** Start **
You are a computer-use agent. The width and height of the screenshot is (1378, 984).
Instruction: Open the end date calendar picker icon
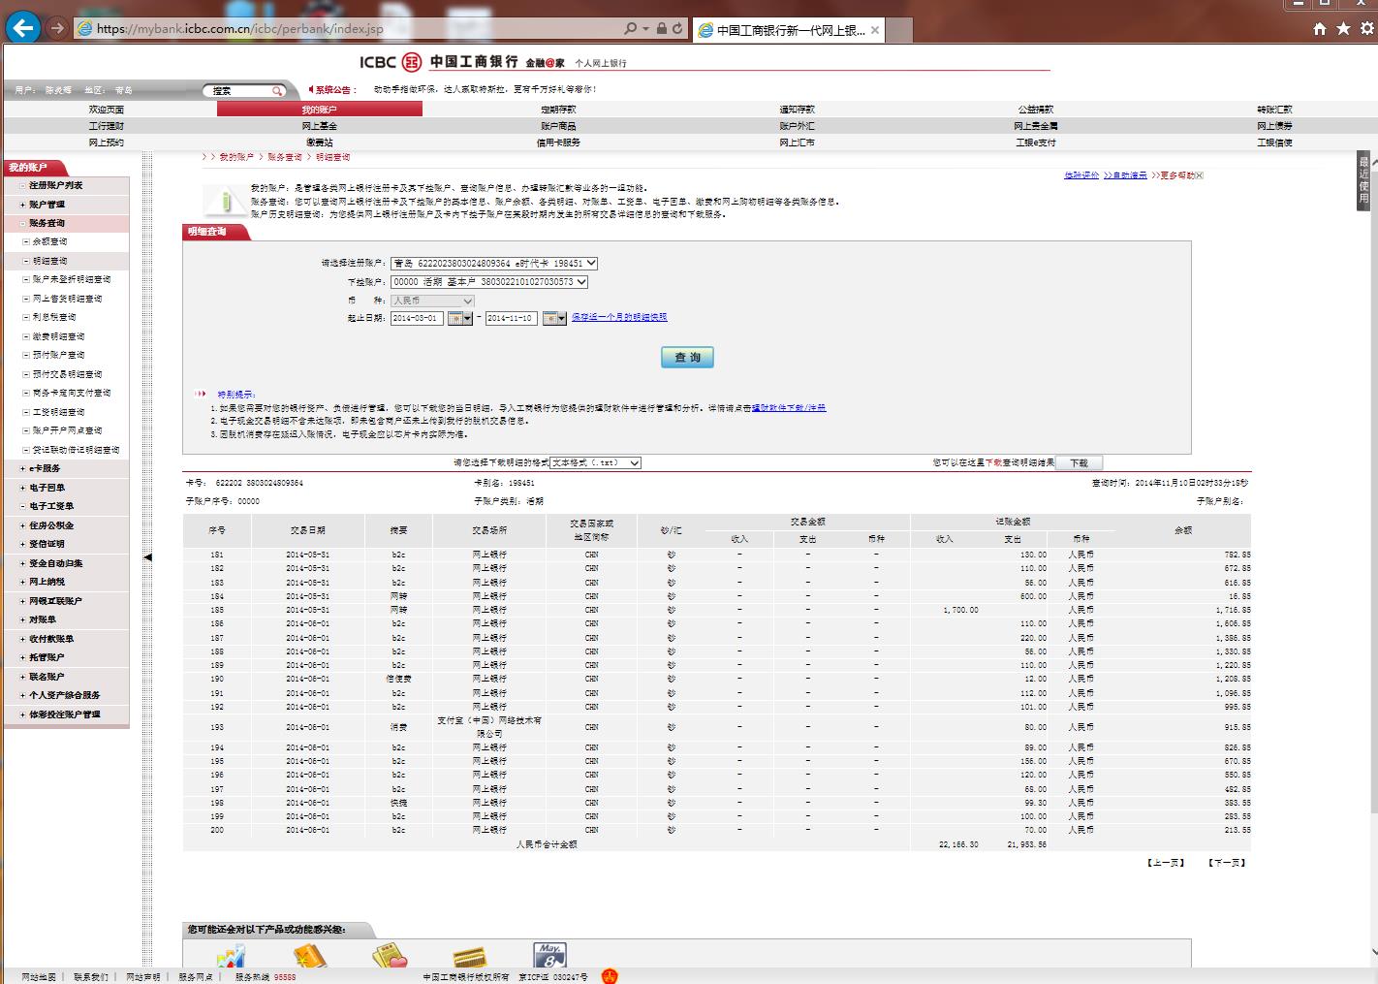[553, 318]
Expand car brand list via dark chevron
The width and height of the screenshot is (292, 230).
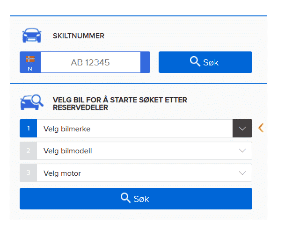point(242,129)
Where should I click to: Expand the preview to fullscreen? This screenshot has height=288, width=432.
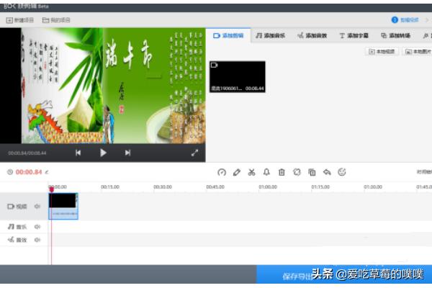pyautogui.click(x=194, y=153)
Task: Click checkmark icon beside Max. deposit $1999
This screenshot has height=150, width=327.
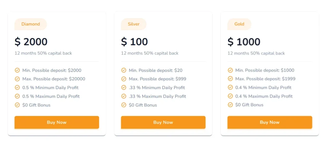Action: (x=230, y=79)

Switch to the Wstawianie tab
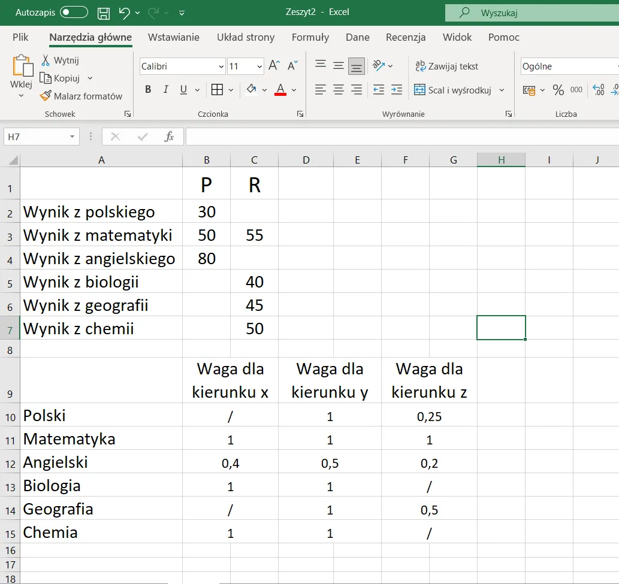174,37
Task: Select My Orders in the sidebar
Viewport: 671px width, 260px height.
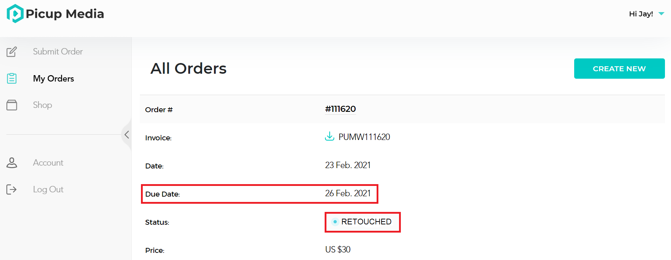Action: tap(53, 78)
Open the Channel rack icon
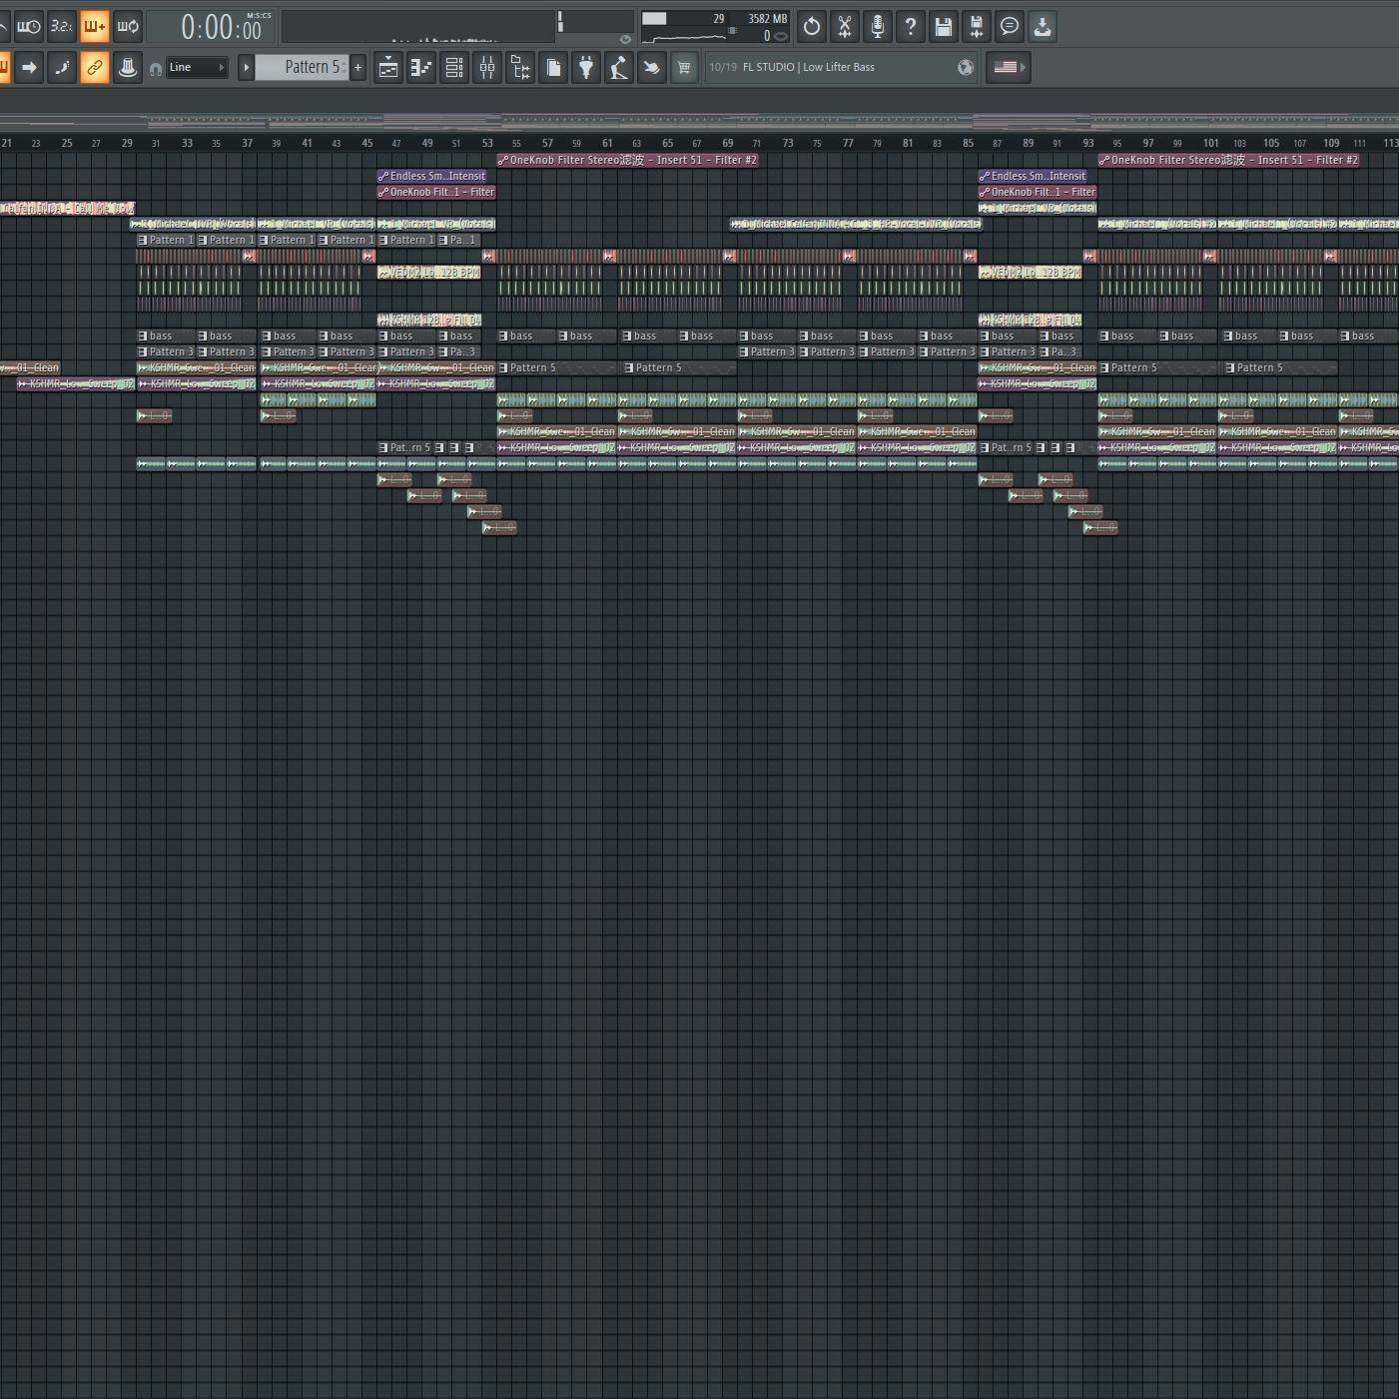The height and width of the screenshot is (1399, 1399). (453, 67)
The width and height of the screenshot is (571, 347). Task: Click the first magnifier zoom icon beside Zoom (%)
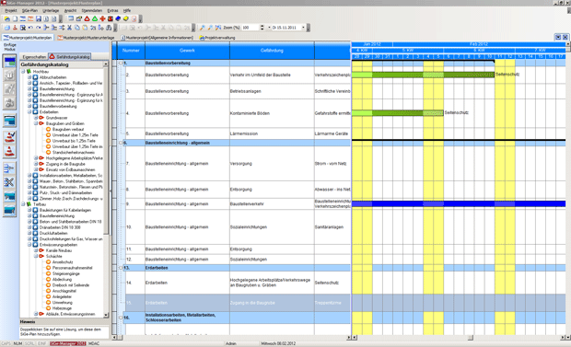(203, 28)
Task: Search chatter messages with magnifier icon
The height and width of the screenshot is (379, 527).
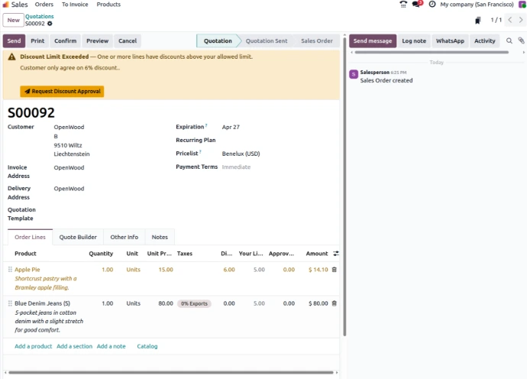Action: (x=509, y=41)
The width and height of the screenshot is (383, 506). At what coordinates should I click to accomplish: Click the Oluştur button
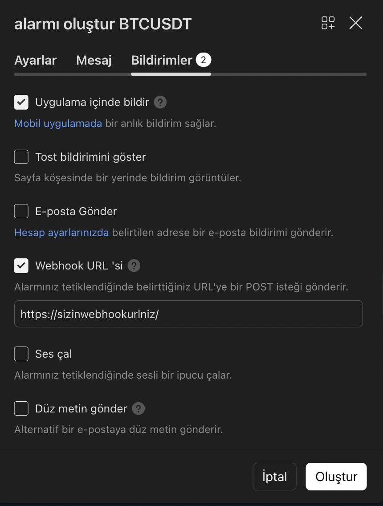tap(336, 477)
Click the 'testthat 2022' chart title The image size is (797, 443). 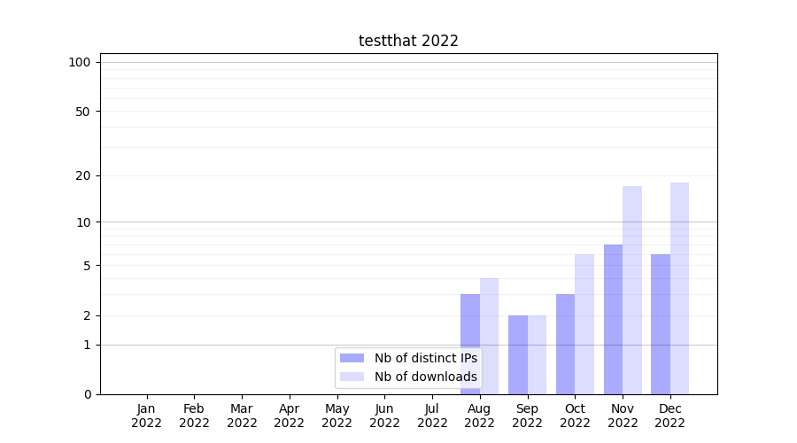pyautogui.click(x=408, y=41)
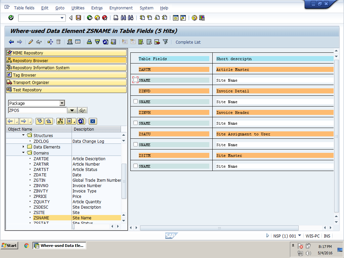Collapse the Domains folder
344x258 pixels.
click(24, 153)
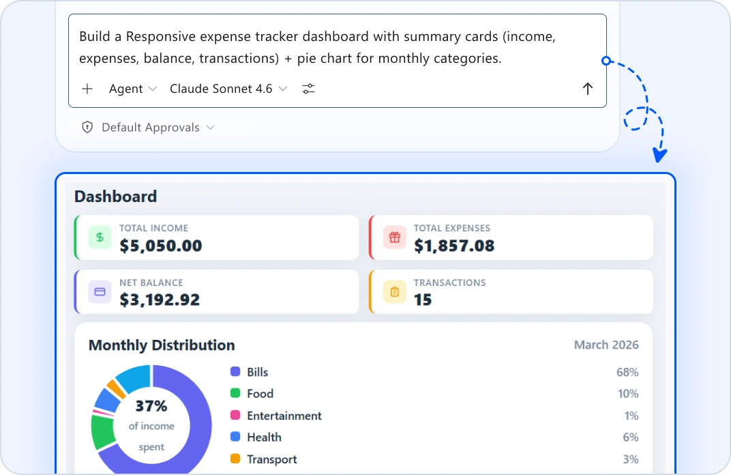Open the Agent mode dropdown
The height and width of the screenshot is (475, 731).
pos(133,89)
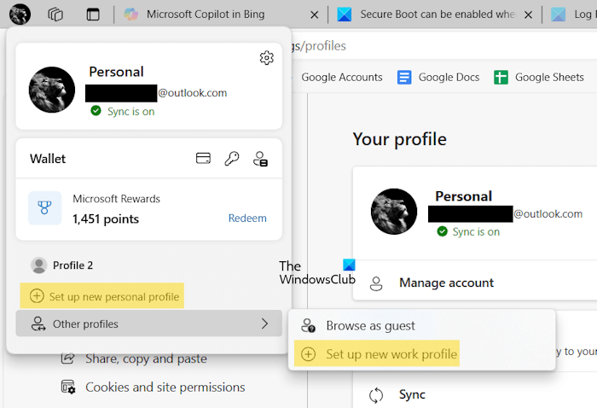
Task: Expand the Other profiles submenu
Action: tap(148, 323)
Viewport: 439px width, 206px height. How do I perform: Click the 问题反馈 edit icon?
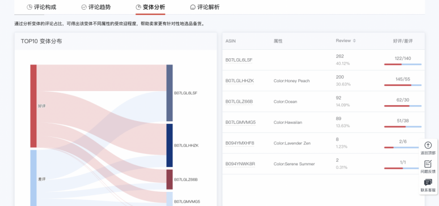click(428, 164)
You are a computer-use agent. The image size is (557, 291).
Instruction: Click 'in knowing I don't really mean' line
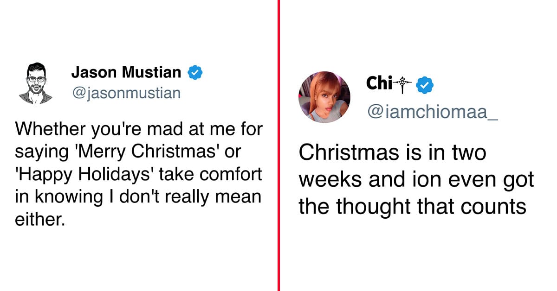[x=138, y=197]
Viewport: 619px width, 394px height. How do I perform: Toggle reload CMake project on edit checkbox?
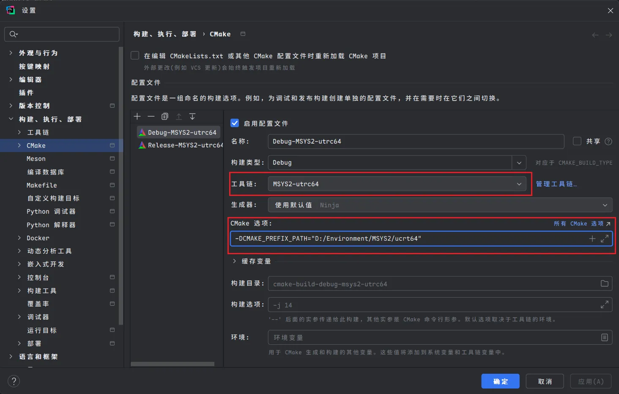point(135,55)
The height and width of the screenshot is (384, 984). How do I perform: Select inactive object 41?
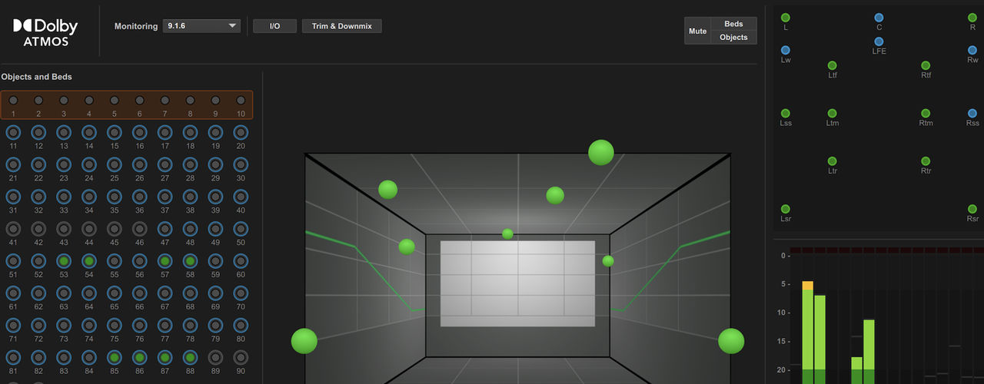13,229
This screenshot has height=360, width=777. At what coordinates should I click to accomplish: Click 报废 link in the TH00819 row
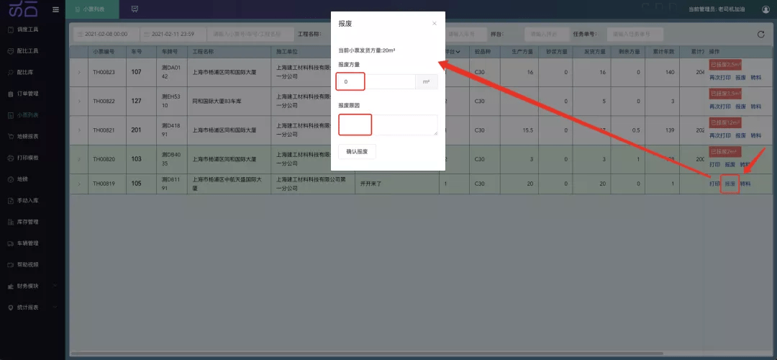point(730,184)
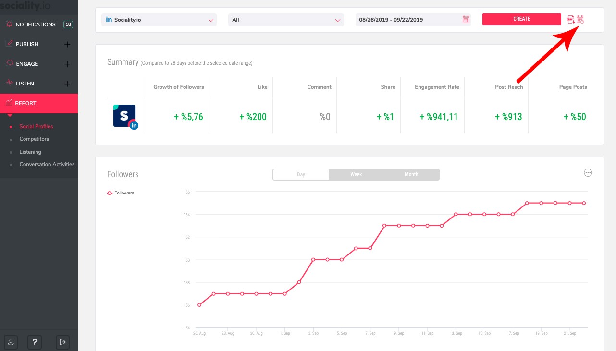Download the report as a PPT file
This screenshot has height=351, width=616.
[x=571, y=20]
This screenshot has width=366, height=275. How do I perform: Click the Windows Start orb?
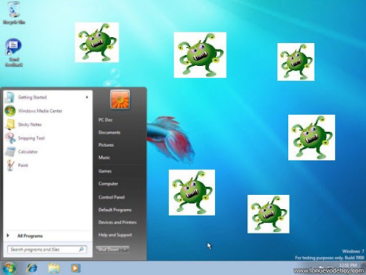click(x=9, y=268)
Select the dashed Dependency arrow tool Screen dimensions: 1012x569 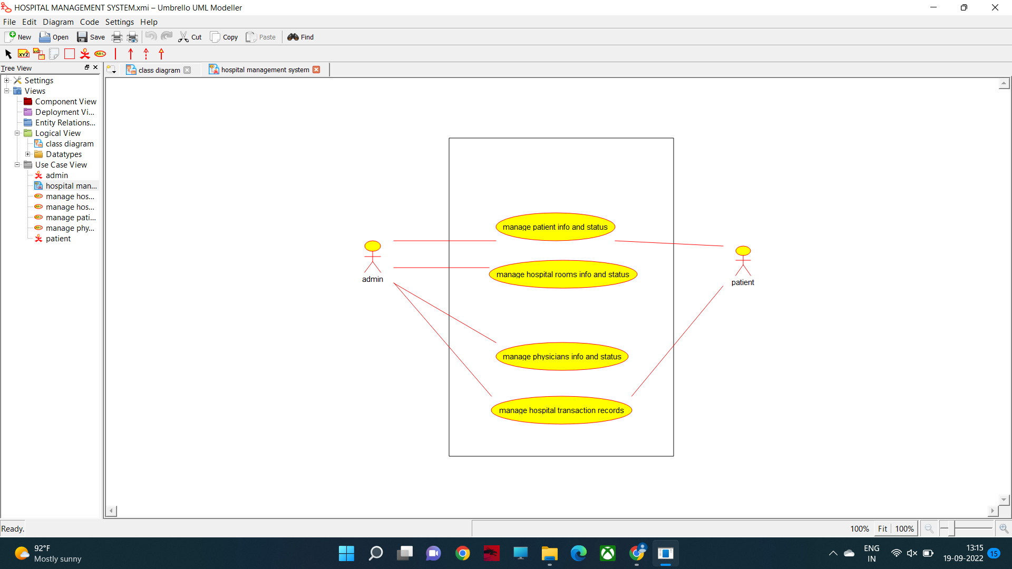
** End **
• What the task asks
Please quote the records exactly, from the line containing "This screenshot has width=366, height=275." through the end of the records, both ends inclusive, leaving out the pictures.

• Final result
This screenshot has width=366, height=275. How do I perform: Click the Windows Start orb?
click(x=9, y=268)
Select the dashed Dependency arrow tool Screen dimensions: 1012x569 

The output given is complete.